Consider the amount and specificity of training data required to learn spelling 'games' using current tokenization schemes. Vocabularies of 100,000 plus tokens, many of which are close together in high dimensional space but spelled very differently. Then consider the various data sets which give phonetic information as a method to spell. They'd be tokenized in ways which confuse a model.

Look, maybe go build one. Your head will spin once you start dealing with the various types of training data and how different tokenization changes things. It screws spelling, math, code, technical biology material, financial material. I specifically build models for financial markets and it's an issue.

2 comments

> I specifically build models for financial markets and it's an issue.

Well, as you can verify for yourself, LLMs can spell just fine, even if you choose to believe that they are doing so by black magic or tool use rather than learnt prediction.

So, whatever problems you are having with your financial models isn't because they can't spell.

You seem to think that predicting s t -> s t is easier than predicting st (single token) -> s t.

Of all the incredible things that LLMs can do, why do you imagine that something so basic is challenging to them?

In a trillion token training set, how few examples of spelling are you thinking there are?

Given all the specialized data that is deliberately added to training sets to boost performance in specific areas, are you assuming that it might not occur to them to add coverage of token spellings if it was needed ?!

Why are you relying on what you believe to be true, rather than just firing up a bunch of models and trying it for yourself ?

> You seem to think that predicting s t -> s t is easier than predicting st (single token) -> s t.

Yes, it is significantly easier to train a model to do the first than the second across any real vocabulary. If you don't understand why, maybe go back to basics.

No, because it still has to learn what to predict when "spelling" is called for. There's no magic just because the predicted token sequence is the same as the predicting one (+/- any quotes, commas, etc).

And ...

1) If the training data isn't there, it still won't learn it

2) Having to learn that the predictive signal is a multi-token pattern (s t) vs a single token one (st) isn't making things any simpler for the model.

Clearly you've decided to go based on personal belief rather that actually testing for yourself, so the conversation is rather pointless.

Go try it. I've done it.

You are going to find for 1) with character level tokenization you don't need to have data for every token for it to learn. For current tokenization schemes you do, and it still goes haywire from time to time when tokens which are close in space are spelled very differently.

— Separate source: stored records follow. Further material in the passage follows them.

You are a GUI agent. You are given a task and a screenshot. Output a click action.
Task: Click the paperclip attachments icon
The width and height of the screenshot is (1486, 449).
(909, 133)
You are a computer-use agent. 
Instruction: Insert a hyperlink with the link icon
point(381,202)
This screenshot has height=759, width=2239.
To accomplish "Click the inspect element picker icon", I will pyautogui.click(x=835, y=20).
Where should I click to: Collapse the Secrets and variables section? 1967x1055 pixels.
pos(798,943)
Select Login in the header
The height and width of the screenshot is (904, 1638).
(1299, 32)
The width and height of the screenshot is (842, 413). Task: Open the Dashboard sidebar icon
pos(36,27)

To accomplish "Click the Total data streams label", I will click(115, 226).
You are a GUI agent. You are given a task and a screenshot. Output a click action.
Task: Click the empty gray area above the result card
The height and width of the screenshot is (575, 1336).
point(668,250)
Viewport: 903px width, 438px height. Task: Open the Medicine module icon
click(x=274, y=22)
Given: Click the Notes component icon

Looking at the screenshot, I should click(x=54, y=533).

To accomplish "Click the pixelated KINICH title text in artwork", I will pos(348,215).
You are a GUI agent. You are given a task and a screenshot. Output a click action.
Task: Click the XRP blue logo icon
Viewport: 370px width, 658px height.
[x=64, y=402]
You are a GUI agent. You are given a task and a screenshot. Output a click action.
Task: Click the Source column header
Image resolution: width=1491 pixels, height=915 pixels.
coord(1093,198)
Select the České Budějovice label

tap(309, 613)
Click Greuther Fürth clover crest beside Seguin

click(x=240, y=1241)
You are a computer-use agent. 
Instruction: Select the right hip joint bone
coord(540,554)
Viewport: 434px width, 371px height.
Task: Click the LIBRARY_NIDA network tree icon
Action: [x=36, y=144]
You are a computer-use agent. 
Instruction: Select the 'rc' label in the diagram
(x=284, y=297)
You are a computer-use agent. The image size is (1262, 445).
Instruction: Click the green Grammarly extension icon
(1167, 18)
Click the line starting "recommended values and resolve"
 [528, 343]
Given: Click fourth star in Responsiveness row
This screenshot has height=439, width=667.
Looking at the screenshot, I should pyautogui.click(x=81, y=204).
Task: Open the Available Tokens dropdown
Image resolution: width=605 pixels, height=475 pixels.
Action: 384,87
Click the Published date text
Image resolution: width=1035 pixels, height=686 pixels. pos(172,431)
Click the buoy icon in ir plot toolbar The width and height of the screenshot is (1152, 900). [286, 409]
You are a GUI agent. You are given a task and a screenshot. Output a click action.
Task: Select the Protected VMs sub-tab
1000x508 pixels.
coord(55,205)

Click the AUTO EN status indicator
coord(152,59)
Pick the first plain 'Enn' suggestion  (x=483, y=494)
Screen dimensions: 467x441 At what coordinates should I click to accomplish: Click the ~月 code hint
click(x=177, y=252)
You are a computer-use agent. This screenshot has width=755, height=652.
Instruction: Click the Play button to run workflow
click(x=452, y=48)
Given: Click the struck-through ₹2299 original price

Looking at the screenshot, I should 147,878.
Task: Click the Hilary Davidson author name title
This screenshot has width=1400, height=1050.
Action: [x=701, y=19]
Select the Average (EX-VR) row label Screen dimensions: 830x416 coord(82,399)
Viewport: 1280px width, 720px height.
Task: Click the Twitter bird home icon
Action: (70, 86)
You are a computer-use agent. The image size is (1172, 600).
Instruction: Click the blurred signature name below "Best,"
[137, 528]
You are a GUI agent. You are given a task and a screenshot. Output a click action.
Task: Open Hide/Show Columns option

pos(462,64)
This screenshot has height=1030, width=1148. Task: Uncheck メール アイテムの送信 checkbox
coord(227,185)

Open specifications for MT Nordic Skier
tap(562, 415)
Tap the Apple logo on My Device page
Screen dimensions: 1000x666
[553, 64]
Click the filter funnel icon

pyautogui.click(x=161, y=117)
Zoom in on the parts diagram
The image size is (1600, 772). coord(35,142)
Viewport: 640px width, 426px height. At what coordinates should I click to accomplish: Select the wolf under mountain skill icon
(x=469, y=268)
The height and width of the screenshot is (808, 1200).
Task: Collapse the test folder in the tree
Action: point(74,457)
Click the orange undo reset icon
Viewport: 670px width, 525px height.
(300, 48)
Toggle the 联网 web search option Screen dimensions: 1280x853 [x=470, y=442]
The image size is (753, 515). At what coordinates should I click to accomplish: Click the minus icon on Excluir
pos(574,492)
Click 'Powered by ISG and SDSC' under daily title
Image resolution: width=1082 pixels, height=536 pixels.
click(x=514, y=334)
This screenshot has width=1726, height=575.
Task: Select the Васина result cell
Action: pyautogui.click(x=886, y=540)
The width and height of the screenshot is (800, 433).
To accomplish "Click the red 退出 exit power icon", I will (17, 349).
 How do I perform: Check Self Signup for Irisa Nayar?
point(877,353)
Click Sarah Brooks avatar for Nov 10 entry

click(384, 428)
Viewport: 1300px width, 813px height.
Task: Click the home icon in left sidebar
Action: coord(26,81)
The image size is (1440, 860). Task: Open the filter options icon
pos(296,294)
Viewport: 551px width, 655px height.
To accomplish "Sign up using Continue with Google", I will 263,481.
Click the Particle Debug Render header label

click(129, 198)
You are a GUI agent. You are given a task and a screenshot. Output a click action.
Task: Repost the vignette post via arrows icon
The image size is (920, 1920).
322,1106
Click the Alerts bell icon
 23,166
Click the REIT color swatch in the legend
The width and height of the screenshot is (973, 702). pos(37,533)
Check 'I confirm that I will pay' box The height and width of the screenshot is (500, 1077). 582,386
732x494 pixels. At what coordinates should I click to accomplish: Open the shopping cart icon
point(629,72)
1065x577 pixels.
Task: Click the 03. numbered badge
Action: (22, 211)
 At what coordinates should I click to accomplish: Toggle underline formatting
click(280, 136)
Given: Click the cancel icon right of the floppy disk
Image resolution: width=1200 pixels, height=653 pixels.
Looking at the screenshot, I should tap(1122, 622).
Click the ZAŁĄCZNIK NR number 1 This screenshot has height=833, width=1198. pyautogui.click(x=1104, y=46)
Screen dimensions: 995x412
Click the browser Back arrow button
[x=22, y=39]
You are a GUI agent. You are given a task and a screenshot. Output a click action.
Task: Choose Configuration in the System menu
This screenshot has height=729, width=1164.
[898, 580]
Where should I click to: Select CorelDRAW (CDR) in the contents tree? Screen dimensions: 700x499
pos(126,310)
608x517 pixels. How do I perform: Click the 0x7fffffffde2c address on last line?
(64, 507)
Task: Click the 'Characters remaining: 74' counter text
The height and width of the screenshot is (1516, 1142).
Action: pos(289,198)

Just try it, actually training one yourself.

I don't doubt that training an LLM, and curating a training set, is a black art. Conventional wisdom was that up until a few years ago there were only a few dozen people in the world who knew all the tricks.

However, that is not what we were discussing.

You keep flip flopping on how you think these successfully trained frontier models are working and managing to predict the character level sequences represented by multi-character tokens ... one minute you say it's due to having learnt from an onerous amount of data, and the next you say they must be using a split function (if that's the silver bullet, then why are you not using one yourself, I wonder).

Near the top of this thread you opined that failure to count r's in strawberry is "Because they can't break down a token or have any concept of it". It's a bit like saying that birds can't fly because they don't know how to apply Bernoulli's principle. Wrong conclusion, irrelevant logic. At least now you seem to have progressed to (on occasion) admitting that they may learn to predict token -> character sequences given enough data.

If I happen into a few million dollars of spare cash, maybe I will try to train a frontier model, but frankly it seems a bit of an expensive way to verify that if done correctly it'd be able to spell "strawberry", even if using a penny-pinching tokenization scheme.

Nope, the right analogy is: "it's like saying a model will find it difficult to tell you what's inside a box because it can't see inside it". Shaking it, weighing it, measuring if it produces some magnetic field or whatever is what LLMs are currently doing, and often well.

The discussion was around the difficulty of doing it with current tokenization schemes v character level. No one said it was impossible. It's possible to train an LLM to do arithmetic with decent sized numbers - it's difficult to do it well.

You don't need to spend more than a few hundred dollars to train a model to figure something like this out. In fact, you don't need to spend any money at all. If you are willing to step through small model layer by layer, it obvious.